EXERCISE TASK 1 -> In the records, retype the lines starting at the one containing "Given: Select the 上り tab" and ending at the one containing "coord(394,819)", both included.

PASSAGE PROVIDED ->
Sanjay Yadav, climbing up through Plate ranks

Left-arm spin bowling all-rounder Yadav, who topped the Plate division charts in domestic cricket, will ply his trade in IPL 2020 for SRH.

R. Sanjay Yadav, who made his first-class debut this season for Meghalaya, was earlier registered with Tamil Nadu.

R. Sanjay Yadav, who made his first-class debut this season for Meghalaya, was earlier registered with Tamil Nadu.   -  N. Bashkaran

For the past two years, cricketers from Plate division have often entered the domestic cricket record books. While these records have come against weak oppositions, they are still records.

Guest player for Meghalaya, R. Sanjay Yadav made it count this season on the basis of his all-round performances in the Vijay Hazare Trophy and Syed Mushtaq Ali Trophy. He earned an Indian Premier League contract; he was sold for double the price he attracted in 2017, his last outing, when he was registered with Tamil Nadu.

Last year, Milind Kumar (Sikkim) was picked by Royal Challengers Bangalore but he didn’t get a game. And besides Kumar, Abhishek Nayar — assistant coach of Kolkata Knight Riders — was perhaps the only notable connection between a Plate team (Puducherry) and the glamorous league.

RECORDS PROVIDED ->

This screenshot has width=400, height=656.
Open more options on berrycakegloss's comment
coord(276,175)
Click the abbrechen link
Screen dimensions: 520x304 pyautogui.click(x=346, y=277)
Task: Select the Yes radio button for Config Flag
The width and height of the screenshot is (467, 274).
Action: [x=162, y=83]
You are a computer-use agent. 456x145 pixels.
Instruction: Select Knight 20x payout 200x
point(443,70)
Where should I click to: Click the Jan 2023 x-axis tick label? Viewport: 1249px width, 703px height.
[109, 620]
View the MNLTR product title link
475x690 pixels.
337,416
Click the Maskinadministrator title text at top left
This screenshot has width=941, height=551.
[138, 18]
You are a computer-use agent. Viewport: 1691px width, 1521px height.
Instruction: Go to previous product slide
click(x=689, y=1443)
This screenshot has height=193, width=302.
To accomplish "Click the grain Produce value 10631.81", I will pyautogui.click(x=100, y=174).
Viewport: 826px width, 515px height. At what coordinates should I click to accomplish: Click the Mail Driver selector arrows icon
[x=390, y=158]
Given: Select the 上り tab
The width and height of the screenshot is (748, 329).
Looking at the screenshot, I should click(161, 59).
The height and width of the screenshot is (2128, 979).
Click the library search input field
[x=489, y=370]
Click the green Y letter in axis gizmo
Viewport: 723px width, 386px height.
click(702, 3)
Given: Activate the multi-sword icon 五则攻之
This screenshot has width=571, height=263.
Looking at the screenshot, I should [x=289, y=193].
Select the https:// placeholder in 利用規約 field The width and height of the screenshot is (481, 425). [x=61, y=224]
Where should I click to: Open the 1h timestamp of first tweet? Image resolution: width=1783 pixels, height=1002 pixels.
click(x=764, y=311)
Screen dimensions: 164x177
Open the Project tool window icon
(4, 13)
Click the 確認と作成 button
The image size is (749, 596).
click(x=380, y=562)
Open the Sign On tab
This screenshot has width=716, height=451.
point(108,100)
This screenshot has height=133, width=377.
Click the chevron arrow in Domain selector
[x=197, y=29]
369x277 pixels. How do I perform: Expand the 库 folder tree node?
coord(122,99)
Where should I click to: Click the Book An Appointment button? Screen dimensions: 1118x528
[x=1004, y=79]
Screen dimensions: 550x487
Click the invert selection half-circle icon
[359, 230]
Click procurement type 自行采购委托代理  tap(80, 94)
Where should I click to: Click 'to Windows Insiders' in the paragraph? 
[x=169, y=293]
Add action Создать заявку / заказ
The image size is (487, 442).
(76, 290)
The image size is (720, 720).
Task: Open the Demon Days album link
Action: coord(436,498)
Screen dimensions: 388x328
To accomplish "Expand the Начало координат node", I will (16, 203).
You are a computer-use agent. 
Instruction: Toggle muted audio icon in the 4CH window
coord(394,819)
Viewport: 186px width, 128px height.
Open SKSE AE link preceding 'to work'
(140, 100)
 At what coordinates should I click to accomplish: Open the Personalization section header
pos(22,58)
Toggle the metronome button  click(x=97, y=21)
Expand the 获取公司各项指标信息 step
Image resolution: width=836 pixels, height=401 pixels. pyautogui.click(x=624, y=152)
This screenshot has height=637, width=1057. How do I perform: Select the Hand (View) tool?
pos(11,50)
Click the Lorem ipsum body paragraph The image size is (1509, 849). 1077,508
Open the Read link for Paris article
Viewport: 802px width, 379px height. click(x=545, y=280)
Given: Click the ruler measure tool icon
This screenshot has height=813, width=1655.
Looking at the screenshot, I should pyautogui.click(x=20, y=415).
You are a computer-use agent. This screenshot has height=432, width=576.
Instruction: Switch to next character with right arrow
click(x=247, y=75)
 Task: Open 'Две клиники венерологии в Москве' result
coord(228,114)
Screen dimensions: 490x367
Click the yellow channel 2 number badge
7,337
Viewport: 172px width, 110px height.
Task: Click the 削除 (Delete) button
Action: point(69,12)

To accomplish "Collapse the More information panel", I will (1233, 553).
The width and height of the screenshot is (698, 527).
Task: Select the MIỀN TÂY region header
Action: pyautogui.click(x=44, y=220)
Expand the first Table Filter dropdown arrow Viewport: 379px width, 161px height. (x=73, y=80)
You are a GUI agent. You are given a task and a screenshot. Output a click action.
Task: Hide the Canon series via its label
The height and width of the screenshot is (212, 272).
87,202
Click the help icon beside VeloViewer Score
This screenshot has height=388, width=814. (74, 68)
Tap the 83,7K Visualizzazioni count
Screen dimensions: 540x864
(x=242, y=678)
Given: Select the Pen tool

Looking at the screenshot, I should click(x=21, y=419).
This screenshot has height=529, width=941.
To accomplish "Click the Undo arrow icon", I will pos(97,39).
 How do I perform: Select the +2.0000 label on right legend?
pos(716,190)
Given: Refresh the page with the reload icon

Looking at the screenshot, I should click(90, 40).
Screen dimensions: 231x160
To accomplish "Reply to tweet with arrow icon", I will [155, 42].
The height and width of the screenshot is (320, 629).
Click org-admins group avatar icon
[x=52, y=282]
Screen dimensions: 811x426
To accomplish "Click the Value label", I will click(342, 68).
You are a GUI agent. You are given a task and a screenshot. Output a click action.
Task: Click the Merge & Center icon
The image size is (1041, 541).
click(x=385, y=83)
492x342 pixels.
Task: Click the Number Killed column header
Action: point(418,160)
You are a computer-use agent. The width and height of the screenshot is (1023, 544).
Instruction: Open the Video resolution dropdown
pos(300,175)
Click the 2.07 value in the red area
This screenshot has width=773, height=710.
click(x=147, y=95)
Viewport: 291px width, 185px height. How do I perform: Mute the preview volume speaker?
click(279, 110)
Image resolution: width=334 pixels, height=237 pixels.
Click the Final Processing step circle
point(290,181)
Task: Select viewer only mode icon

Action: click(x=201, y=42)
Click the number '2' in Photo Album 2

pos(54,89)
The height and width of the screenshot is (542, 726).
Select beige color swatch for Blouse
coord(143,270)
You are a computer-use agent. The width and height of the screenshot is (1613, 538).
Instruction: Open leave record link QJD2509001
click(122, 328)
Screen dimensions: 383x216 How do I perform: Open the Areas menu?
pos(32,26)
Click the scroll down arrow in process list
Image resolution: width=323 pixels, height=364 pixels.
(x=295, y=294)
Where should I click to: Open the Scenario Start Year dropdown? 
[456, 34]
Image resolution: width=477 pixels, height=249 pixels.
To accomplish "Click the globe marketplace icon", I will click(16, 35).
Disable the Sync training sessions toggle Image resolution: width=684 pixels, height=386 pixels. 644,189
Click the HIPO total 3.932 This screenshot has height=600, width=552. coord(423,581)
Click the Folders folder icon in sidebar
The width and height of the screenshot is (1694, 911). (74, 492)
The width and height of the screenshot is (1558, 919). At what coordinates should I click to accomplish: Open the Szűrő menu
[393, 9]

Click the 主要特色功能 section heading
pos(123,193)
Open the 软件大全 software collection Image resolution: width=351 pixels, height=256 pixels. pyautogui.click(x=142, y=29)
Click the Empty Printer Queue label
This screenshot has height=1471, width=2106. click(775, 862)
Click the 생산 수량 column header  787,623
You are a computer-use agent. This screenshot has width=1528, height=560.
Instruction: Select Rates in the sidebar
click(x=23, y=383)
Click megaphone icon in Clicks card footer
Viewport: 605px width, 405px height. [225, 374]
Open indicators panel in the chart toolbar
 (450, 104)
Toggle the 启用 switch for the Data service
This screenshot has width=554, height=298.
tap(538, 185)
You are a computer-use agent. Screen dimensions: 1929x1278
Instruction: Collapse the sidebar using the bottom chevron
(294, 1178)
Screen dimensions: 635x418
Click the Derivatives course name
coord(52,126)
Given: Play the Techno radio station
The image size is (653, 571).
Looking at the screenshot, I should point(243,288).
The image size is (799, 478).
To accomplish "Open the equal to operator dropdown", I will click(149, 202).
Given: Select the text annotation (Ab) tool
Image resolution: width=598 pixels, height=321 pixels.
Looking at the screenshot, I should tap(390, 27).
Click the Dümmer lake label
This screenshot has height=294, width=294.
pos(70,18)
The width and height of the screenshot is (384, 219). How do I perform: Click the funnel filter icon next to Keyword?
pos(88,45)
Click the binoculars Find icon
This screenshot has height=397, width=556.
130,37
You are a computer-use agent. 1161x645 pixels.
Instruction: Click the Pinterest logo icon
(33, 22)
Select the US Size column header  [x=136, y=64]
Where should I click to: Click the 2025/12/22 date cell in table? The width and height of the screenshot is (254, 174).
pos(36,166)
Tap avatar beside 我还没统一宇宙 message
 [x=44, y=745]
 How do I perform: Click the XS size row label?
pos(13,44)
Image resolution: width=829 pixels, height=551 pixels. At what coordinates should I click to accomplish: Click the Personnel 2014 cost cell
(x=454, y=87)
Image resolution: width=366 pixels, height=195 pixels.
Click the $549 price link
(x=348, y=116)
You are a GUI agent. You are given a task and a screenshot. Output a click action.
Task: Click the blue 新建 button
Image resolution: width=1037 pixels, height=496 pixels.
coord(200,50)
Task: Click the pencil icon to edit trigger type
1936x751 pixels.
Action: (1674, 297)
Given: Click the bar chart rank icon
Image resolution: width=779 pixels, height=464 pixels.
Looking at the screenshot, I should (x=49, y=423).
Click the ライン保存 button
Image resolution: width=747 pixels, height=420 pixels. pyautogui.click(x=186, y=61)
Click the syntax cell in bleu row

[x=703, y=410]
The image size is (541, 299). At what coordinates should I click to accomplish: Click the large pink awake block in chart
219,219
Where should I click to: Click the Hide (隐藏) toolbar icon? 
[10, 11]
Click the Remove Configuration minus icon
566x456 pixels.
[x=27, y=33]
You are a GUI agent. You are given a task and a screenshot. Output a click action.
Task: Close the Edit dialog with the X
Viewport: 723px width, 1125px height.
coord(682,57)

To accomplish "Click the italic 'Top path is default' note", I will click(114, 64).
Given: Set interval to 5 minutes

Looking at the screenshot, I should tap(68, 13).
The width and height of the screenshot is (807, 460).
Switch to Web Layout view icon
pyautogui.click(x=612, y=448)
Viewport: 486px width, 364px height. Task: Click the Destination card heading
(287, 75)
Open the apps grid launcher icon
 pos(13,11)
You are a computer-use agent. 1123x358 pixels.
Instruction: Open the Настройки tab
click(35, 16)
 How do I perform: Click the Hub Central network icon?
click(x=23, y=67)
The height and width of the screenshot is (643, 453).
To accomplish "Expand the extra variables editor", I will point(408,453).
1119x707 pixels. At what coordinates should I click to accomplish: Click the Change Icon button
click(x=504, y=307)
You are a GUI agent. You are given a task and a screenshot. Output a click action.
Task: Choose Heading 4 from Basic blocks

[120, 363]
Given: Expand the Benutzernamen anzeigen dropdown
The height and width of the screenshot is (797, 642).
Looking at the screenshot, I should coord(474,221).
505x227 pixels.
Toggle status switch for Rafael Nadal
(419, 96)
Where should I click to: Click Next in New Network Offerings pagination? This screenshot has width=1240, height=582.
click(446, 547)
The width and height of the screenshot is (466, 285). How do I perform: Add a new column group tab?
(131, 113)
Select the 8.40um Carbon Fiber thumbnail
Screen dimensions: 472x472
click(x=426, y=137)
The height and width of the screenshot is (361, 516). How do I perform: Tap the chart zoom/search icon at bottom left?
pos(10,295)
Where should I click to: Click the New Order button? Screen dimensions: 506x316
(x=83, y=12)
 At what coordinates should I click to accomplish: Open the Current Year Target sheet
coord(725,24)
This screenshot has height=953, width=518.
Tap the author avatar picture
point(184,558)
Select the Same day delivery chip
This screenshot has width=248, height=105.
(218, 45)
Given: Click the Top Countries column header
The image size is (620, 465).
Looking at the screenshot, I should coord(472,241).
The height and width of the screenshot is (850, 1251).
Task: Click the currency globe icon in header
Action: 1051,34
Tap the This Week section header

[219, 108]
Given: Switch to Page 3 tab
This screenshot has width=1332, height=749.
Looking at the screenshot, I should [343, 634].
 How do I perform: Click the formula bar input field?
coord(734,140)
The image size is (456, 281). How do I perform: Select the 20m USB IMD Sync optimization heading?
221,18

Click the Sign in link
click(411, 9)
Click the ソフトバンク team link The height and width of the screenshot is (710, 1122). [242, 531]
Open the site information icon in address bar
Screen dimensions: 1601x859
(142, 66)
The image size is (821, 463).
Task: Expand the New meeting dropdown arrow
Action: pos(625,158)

EXERCISE TASK 2 -> Continue the article on Sanjay Yadav's rise through the Plate division from where it stops.

TASK ANSWER 1 ->
Given: Select the 上り tab
The width and height of the screenshot is (748, 329).
Looking at the screenshot, I should click(161, 59).
The height and width of the screenshot is (2128, 979).
Click the library search input field
[x=489, y=370]
Click the green Y letter in axis gizmo
Viewport: 723px width, 386px height.
click(702, 3)
Given: Activate the multi-sword icon 五则攻之
This screenshot has width=571, height=263.
Looking at the screenshot, I should [x=289, y=193].
Select the https:// placeholder in 利用規約 field The width and height of the screenshot is (481, 425). [x=61, y=224]
Where should I click to: Open the 1h timestamp of first tweet? Image resolution: width=1783 pixels, height=1002 pixels.
click(x=764, y=311)
Screen dimensions: 164x177
Open the Project tool window icon
(4, 13)
Click the 確認と作成 button
The image size is (749, 596).
click(x=380, y=562)
Open the Sign On tab
This screenshot has width=716, height=451.
point(108,100)
This screenshot has height=133, width=377.
Click the chevron arrow in Domain selector
[x=197, y=29]
369x277 pixels. How do I perform: Expand the 库 folder tree node?
coord(122,99)
Where should I click to: Click the Book An Appointment button? Screen dimensions: 1118x528
[x=1004, y=79]
Screen dimensions: 550x487
Click the invert selection half-circle icon
[359, 230]
Click procurement type 自行采购委托代理  tap(80, 94)
Where should I click to: Click 'to Windows Insiders' in the paragraph? 
[x=169, y=293]
Add action Создать заявку / заказ
The image size is (487, 442).
(76, 290)
The image size is (720, 720).
Task: Open the Demon Days album link
Action: coord(436,498)
Screen dimensions: 388x328
To accomplish "Expand the Начало координат node", I will (16, 203).
You are a computer-use agent. 
Instruction: Toggle muted audio icon in the 4CH window
coord(394,819)

TASK ANSWER 2 ->
For IPL 2020, however, Sunrisers Hyderabad picked the left-arm spin bowling all-rounder for his base price of ₹20 lakh. “I am sure of getting a game this season. I am pumped up to meet the likes of Muttiah Muralitharan, Mohammad Nabi and Rashid Khan. I am hoping to perform well,” he tells Sportstar.

Gaining knowledge

Three years ago, it was Sanjay’s performance for VB Thiruvallur Veerans (now VB Kanchi Veerans) in the Tamil Nadu Premier League that had helped him earn a berth in the TN T20 squad and subsequently, a ₹10 lakh contract with KKR. He didn’t get a game but warming the bench meant knowledge-sharing. “I was getting to interact with Bala Sir (Lakshmipathy Balaji, then bowling coach) and legends like Sunil Narine and Shakib Al Hasan. Shakib bhai especially helped me a lot.”

Yadav shares the same skill-set with Shakib and former India all-rounder Sunil Joshi, the current the BCCI chief selector.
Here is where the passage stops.